How do I increase the /proc/pid/cmdline 4096 byte limit?

For my Java apps with very long classpaths, I cannot see the main class specified near the end of the arg list when using ps. I think this stems from my Ubuntu system's size limit on /proc/pid/cmdline. How can I increase this limit?
For looking at Java processes jps is very useful.
This will give you the main class and jvm args:
jps -vl | grep <pid>
You can't change this dynamically, the limit is hard-coded in the kernel to PAGE_SIZE in fs/proc/base.c:
274 int res = 0;
275 unsigned int len;
276 struct mm_struct *mm = get_task_mm(task);
277 if (!mm)
278 goto out;
279 if (!mm->arg_end)
280 goto out_mm; /* Shh! No looking before we're done */
281
282 len = mm->arg_end - mm->arg_start;
283
284 if (len > PAGE_SIZE)
285 len = PAGE_SIZE;
286
287 res = access_process_vm(task, mm->arg_start, buffer, len, 0);
I temporarily get around the 4096 character command line argument limitation of ps (or rather /proc/PID/cmdline) is by using a small script to replace the java command.
During development, I always use an unpacked JDK version from SUN and never use the installed JRE or JDK of the OS no matter if Linux or Windows (eg. download the bin versus the rpm.bin).
I do not recommend changing the script for your default Java installation (e.g. because it might break updates or get overwritten or create problems or ...)
So assuming the java command is in /x/jdks/jdk1.6.0_16_x32/bin/java
first move the actual binary away:
mv /x/jdks/jdk1.6.0_16_x32/bin/java /x/jdks/jdk1.6.0_16_x32/bin/java.orig
then create a script /x/jdks/jdk1.6.0_16_x32/bin/java like e.g.:
#!/bin/bash
echo "$#" > /tmp/java.$$.cmdline
/x/jdks/jdk1.6.0_16_x32/bin/java.orig $#
and then make the script runnable
chmod a+x /x/jdks/jdk1.6.0_16_x32/bin/java
in case of copy and pasting the above, you should make sure that there are not extra spaces in /x/jdks/jdk1.6.0_16_x32/bin/java and #!/bin/bash is the first line
The complete command line ends up in e.g. /tmp/java.26835.cmdline where 26835 is the PID of the shell script.
I think there is also some shell limit on the number of command line arguments, cannot remember but it was possibly 64K characters.
you can change the script to remove the command line text from /tmp/java.PROCESS_ID.cmdline
at the end
After I got the commandline, I always move the script to something like "java.script" and copy (cp -a) the actual binary java.orig back to java. I only use the script when I hit the 4K limit.
There might be problems with escaped characters and maybe even spaces in paths or such, but it works fine for me.
You can use jconsole to get access to the original command line without all the length limits.
It is possible to use newer linux distributions, where this limit was removed, for example RHEL 6.8 or later
"The /proc/pid/cmdline file length limit for the ps command was previously hard-coded in the kernel to 4096 characters. This update makes sure the length of /proc/pid/cmdline is unlimited, which is especially useful for listing processes with long command line arguments. (BZ#1100069)"

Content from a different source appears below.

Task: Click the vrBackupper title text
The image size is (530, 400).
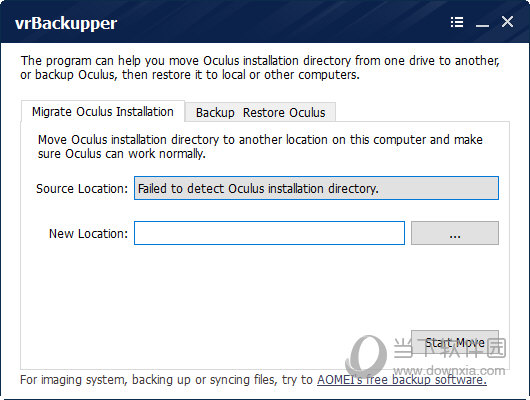Action: pos(66,23)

https://access.redhat.com/documentation/en-US/Red_Hat_Enterprise_Linux/6/html/6.8_Release_Notes/new_features_kernel.html
For Java based programs where you are just interested in inspecting the command line args your main class got, you can run:
jps -m
I'm pretty sure that if you're actually seeing the arguments truncated in /proc/$pid/cmdline then you're actually exceeding the maximum argument length supported by the OS. As far as I can tell, in Linux, the size is limited to the memory page size. See "ps ww" length restriction for reference.

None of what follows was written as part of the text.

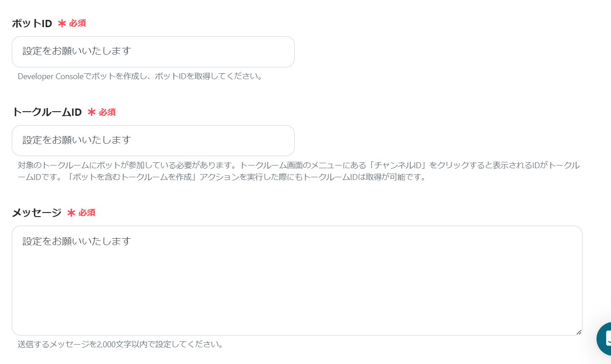
Task: Focus the トークルームID input field
Action: 153,141
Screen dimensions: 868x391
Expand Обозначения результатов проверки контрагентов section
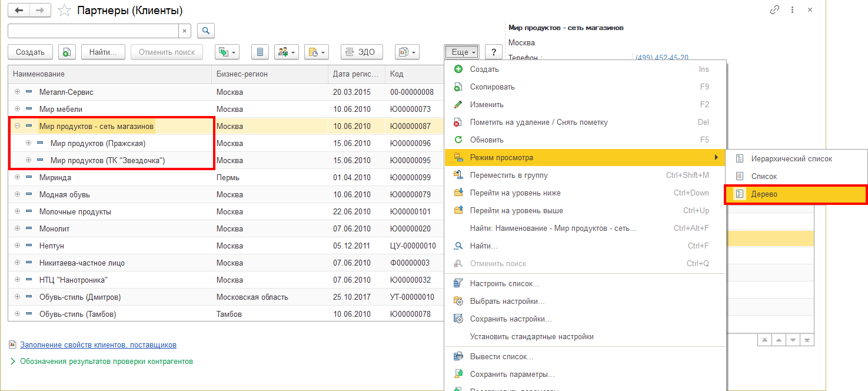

The only way to get around that would be to recompile the kernel. If you're interested in going that far to resolve this then you may find this post useful: "Argument list too long": Beyond Arguments and Limitations
Additional reference:
ARG_MAX, maximum length of arguments for a new process
Perhaps the 'w' parameter to ps is what you want. Add two 'w' for greater output. It tells ps to ignore the line width of the terminal.